Läpple verkauft Werke in Südafrika und Möckmühl (02.12.2009)

Heilbronn - Die Läpple AG hat ihre Werke in Südafrika sowie den Bereich Formenbau in Möckmühl-Züttlingen verkauft. Ob zukünftig noch Stellen abgebaut werden, ist derzeit ungewiss.

Von Werner Tewes


Heilbronn - Die Einschnitte sind massiv: Die Läpple AG hat ihre Werke in Südafrika und den Bereich Formenbau in Möckmühl-Züttlingen verkauft. Damit verliert der Heilbronner Automobilzulieferer sämtliche ausländischen Produktionsstandorte, die Mitarbeiterzahl der Läpple-Gruppe reduziert sich um rund 590 auf knapp 2400. Ziel der Verkäufe sei es, sich auf die Kernbereiche Werkzeugbau, Produktionsanlagenbau und Blechteilefertigung zu konzentrieren, sagt der Vorstandsvorsitzende der Läpple AG, Daniel Böhmer, und ergänzt: „Dank der Transaktionen stehen wir wesentlich stabiler da als am Jahresanfang“. Über die Kaufpreise ist nichts bekannt.

Beschäftigte wechseln

Die Verträge sehen vor, dass die betroffenen Beschäftigten zunächst vollzählig von den neuen Eigentümern übernommen werden. In Südafrika wechseln 500 Läpple-Mitarbeiter zum italienischen Autozulieferer Magnetto. Die 90 Beschäftigten in Möckmühl werden künftig für die portugiesische Firma Planfuro arbeiten. Beide Unternehmen gelten in ihren Bereichen als Spezialisten mit weit verzweigten Geschäftsbeziehungen. Läpple-Vorstandschef Böhmer betont, dass man mit den neuen Besitzern „die beste Lösung“ gefunden habe.
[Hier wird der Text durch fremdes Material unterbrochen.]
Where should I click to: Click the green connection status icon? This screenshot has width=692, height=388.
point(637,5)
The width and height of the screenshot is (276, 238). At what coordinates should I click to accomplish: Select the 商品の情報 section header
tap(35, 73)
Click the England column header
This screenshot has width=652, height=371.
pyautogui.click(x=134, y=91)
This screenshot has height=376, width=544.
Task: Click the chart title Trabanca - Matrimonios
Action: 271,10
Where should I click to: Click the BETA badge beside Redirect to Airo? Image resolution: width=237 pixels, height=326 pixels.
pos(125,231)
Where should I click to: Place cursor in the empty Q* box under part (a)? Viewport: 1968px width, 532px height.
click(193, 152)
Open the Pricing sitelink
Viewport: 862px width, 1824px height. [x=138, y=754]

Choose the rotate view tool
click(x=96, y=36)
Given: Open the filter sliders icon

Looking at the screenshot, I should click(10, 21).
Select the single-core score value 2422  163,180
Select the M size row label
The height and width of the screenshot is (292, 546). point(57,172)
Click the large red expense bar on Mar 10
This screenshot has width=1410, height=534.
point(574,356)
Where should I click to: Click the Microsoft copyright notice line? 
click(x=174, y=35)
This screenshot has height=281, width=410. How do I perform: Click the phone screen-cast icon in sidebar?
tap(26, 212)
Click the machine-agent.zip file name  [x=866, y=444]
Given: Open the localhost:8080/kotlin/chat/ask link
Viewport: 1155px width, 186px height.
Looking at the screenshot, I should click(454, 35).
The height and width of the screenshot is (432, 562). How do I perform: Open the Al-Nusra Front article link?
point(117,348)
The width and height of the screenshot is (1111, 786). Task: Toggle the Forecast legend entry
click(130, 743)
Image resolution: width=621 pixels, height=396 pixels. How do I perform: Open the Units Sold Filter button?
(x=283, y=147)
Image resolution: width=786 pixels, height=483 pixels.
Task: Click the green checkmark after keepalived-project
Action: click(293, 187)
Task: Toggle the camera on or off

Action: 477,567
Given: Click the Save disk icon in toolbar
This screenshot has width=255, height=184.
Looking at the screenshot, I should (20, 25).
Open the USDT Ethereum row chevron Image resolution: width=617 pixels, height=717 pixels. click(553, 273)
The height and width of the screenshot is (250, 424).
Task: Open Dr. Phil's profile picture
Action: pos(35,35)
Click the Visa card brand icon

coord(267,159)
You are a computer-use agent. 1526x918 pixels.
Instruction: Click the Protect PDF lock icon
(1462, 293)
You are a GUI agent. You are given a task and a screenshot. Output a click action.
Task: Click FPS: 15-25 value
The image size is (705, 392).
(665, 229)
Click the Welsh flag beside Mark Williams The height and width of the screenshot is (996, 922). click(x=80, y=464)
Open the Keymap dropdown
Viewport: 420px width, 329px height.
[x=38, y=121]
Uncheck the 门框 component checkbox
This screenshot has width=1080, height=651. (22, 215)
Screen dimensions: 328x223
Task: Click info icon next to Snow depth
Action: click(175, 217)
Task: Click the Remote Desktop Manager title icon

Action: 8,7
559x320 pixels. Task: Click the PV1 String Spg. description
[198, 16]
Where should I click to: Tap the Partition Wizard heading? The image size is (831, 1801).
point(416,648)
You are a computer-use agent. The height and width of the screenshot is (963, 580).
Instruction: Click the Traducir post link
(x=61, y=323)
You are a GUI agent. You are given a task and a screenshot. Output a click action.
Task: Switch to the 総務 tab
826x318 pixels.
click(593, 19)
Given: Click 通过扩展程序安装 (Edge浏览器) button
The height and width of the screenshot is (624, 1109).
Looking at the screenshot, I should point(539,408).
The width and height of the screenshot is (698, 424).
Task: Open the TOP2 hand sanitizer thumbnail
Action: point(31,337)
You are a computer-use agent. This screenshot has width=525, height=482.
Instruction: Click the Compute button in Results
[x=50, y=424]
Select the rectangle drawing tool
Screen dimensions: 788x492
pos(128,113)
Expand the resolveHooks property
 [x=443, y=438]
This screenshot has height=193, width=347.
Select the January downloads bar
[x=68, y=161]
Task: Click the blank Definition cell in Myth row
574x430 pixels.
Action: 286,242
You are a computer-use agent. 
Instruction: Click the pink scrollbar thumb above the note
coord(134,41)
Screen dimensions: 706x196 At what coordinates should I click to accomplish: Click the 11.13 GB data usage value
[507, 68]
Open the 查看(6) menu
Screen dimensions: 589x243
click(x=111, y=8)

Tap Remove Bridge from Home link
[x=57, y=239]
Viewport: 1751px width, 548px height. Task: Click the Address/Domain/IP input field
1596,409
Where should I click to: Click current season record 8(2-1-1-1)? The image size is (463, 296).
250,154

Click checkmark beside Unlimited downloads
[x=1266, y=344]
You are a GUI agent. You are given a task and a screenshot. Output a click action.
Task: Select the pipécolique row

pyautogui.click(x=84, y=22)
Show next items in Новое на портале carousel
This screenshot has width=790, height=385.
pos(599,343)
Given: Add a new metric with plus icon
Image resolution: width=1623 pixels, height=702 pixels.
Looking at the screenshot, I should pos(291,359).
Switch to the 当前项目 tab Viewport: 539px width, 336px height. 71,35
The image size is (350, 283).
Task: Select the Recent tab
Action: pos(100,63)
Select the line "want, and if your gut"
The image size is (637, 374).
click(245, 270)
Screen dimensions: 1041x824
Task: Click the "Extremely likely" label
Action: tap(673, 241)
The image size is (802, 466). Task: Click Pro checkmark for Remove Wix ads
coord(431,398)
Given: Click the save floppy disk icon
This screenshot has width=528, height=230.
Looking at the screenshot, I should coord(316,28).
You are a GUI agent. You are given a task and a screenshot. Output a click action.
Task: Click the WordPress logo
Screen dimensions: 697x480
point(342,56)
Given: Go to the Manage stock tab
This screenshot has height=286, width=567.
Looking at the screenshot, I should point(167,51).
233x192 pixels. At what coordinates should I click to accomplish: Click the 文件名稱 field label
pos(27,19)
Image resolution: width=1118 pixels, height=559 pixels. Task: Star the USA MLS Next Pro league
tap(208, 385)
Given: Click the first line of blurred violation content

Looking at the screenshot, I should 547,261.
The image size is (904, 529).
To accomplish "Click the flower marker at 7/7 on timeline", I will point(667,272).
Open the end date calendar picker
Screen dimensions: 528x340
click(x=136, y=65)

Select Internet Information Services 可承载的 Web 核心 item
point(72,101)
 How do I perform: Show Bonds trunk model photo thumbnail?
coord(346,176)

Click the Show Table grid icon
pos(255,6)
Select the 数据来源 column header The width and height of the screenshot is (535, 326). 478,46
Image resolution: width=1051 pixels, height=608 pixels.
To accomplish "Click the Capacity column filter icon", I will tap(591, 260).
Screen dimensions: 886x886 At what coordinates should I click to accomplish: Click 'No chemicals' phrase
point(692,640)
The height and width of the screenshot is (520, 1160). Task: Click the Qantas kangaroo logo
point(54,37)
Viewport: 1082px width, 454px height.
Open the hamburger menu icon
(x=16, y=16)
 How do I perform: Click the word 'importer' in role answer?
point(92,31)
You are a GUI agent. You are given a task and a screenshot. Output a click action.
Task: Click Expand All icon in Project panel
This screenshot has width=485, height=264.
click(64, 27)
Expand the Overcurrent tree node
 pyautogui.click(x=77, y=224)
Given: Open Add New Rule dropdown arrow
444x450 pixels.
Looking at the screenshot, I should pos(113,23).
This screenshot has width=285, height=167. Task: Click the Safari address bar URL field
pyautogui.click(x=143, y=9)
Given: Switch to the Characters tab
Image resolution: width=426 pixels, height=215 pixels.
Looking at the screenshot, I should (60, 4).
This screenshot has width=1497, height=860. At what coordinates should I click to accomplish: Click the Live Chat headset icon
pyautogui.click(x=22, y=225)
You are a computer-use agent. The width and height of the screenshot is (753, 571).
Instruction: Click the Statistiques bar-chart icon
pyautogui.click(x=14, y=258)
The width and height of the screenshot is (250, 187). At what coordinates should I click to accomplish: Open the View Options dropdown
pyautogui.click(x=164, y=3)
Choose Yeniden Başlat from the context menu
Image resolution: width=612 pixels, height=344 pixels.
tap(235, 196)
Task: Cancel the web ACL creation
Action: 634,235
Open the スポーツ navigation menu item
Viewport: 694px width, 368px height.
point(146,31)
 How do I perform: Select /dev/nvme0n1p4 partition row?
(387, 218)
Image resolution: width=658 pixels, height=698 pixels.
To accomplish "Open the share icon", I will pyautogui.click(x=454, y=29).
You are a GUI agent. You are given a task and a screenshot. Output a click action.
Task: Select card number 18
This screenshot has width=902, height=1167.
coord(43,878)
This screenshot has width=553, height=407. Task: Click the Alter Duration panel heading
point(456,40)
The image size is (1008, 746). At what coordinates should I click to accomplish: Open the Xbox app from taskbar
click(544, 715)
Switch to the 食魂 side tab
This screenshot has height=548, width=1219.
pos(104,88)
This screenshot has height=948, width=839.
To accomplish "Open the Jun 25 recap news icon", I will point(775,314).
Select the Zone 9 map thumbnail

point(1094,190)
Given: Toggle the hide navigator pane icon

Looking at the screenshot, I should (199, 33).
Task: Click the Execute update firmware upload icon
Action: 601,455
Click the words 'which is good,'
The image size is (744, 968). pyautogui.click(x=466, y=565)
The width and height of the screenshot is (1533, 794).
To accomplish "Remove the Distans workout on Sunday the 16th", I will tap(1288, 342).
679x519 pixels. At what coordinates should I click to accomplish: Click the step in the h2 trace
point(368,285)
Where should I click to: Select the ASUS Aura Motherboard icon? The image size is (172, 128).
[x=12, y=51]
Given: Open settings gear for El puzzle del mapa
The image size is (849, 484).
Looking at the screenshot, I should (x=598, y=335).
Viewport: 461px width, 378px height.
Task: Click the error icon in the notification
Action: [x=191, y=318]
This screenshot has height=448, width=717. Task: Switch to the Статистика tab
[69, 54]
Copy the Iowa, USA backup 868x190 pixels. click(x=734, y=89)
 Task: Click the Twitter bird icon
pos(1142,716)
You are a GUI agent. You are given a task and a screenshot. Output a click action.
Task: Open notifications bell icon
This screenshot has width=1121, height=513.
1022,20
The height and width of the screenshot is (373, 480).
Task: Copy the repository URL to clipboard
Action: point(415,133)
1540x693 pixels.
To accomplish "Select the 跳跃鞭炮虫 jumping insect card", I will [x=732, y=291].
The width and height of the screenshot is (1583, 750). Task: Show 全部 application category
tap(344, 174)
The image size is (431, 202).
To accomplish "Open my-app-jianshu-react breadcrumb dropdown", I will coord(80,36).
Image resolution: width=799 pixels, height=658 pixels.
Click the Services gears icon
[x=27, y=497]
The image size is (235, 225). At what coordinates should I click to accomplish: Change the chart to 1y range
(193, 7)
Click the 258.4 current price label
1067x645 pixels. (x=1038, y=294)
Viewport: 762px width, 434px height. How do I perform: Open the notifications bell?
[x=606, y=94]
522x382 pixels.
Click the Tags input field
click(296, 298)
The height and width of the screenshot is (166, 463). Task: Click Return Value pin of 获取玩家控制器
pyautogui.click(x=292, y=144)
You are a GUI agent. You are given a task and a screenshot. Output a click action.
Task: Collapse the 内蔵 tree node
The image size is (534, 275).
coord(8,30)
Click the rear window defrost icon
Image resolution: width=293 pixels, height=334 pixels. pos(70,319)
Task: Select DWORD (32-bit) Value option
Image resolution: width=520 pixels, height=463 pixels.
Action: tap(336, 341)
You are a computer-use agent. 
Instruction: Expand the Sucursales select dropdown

Detaillierte Pläne von Planfuro und Magnetto über die Zukunft der verkauften Werke existieren allerdings noch nicht. Dass alle 90 Beschäftigten im erst 2007 für mehr als zehn Millionen Euro errichteten Werk in Möckmühl auf Dauer gehalten werden können, gilt jedoch als unwahrscheinlich. Insider berichten von dramatischen Auftragsrückgängen im Formenbauwerk seit Anfang dieses Jahres. Teilweise hätten die Maschinen ganz stillgestanden, heißt es. Die Produktionskosten seien deutlich höher als beim Wetttbewerber gewesen.

Langfristige Strategie

Der Verkauf der Werke in Südafrika hingegen ist nach Läpple-Angaben ein strategischer Schritt, der bereits länger geplant war. Anders als in vielen anderen Bereichen hat sich die Tochterfirma in Südafrika trotz der Automobilkrise relativ stabil gehalten. Die Umsatzrückgänge lagen deutlich unter dem Branchenschnitt bei zuletzt rund zehn Prozent. Der Verkauf der Werke soll dem Unternehmen helfen, die Finanzlage zu stabilisieren.

Die Eigentümerwechsel seien „eine große Chance“, dass es wieder bergauf gehe für die betroffenen Werke, heißt es derweil von Arbeitnehmervertretern. Jürgen Ergenzinger, Zweiter Bevollmächtigter der IG Metall Heilbronn-Neckarsulm, spricht allerdings auch von einer „Kette von Managementfehlern“, die zu den jetzigen Schritten geführt hätte. „Die Läpple-Gruppe befindet sich seit vier Jahren im Sinkflug“, so Ergenzinger weiter.

Ob das Unternehmen weitere Verkäufe plant, bleibt indes offen. Laut Vorstand ist der Umstrukturierungsprozess „im Wesentlichen“ abgeschlossen. An den angekündigten Personalabbauplänen für den Standort Heilbronn hält das Management trotz der Verkäufe jedoch fest.

Geschichte

Seit 1971 ist Läpple in Südafrika mit einer eigenen Tochter vertreten. Das Unternehmen beschäftigte in dem Land an zwei Standorten rund 500 Mitarbeiter. Der Formenbau wiederum ist 2007 in Möckmühl-Züttlingen konzentriert worden. Mehr als zehn Millionen Euro hatte das Unternehmen seinerzeit in den Bau des dortigen Werkes investiert.